Zizek nos ajuda a entender o impacto material do Ato ético e como ele pode alterar a realidade percebida. Um exemplo simbólico poderia ser um líder de partido que, ao ameaçar abandonar o grupo, cria um dilema baseado na opinião pública. A ação ética, nesse caso, seria identificar o líder como um chantagista e, ao expulsá-lo, modificar a percepção pública do partido. A partir dessa expulsão, o partido deixa de ser visto como frágil e perde seu estigma, passando a ser visto como mais forte e determinado em seus ideais. Essa transgressão ética transforma a realidade pública e redefine o significado do grupo. O impacto do ato ético, então, pode ser o motor de uma mudança perceptiva que transforma a realidade objetiva.
No contexto médico, a ética da transparência e do respeito à autonomia pode resultar, paradoxalmente, na adesão do paciente ao tratamento. Ao defender a liberdade de escolha do paciente, o médico pode estar criando as condições para que ele se sinta empoderado e, assim, mais motivado a seguir as orientações médicas. A aderência não deve ser forçada, mas pode ser um subproduto da liberdade de escolha, onde a autonomia do paciente é respeitada e suas decisões são apoiadas por informações claras e completas.
O exemplo do paciente que adere ao tratamento após ser respeitado em sua liberdade de escolha é um reflexo de uma ética que se preocupa com o bem-estar humano em sua totalidade.

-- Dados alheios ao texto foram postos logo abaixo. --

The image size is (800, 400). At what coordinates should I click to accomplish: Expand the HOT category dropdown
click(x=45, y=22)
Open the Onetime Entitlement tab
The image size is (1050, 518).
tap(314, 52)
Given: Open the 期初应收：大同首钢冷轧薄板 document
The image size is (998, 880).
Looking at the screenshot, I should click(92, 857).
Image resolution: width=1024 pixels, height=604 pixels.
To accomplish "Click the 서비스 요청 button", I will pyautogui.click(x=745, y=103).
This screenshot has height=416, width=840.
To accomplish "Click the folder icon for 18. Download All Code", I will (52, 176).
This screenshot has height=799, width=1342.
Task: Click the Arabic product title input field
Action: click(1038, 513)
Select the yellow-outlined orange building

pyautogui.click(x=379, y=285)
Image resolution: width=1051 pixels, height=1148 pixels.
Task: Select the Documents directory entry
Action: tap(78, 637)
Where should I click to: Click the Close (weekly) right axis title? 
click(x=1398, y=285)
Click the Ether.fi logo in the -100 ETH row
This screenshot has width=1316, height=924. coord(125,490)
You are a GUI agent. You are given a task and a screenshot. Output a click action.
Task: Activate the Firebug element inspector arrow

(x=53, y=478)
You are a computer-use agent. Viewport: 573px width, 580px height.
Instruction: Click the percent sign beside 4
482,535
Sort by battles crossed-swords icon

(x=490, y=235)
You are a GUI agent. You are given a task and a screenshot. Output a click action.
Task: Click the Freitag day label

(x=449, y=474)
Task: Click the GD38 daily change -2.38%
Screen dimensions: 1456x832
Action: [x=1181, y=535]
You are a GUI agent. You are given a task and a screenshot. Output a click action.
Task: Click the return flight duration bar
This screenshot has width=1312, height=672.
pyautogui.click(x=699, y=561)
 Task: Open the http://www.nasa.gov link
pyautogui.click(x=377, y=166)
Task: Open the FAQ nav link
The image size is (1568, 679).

O impacto material dessa ação ética, que se fundamenta na transparência e no respeito pela subjetividade, é a transformação da experiência do paciente, que se sente mais seguro e confortável em sua escolha. Isso ocorre independentemente do resultado imediato, pois a verdadeira ética se dá pelo dever de agir corretamente, sem interesse pela obtenção de uma adesão imediata.
Assim, a ação ética no campo médico vai além da busca pela adesão do paciente ao tratamento. Ela se concentra no respeito pela autonomia do paciente, garantindo que ele tenha a capacidade de tomar decisões informadas e livres. Esse ato ético pode, por sua vez, ter um impacto transformador, tanto para o paciente quanto para o processo de tratamento como um todo, mostrando que a ética não se limita a resultados imediatos, mas pode gerar uma mudança duradoura e positiva na relação médico-paciente.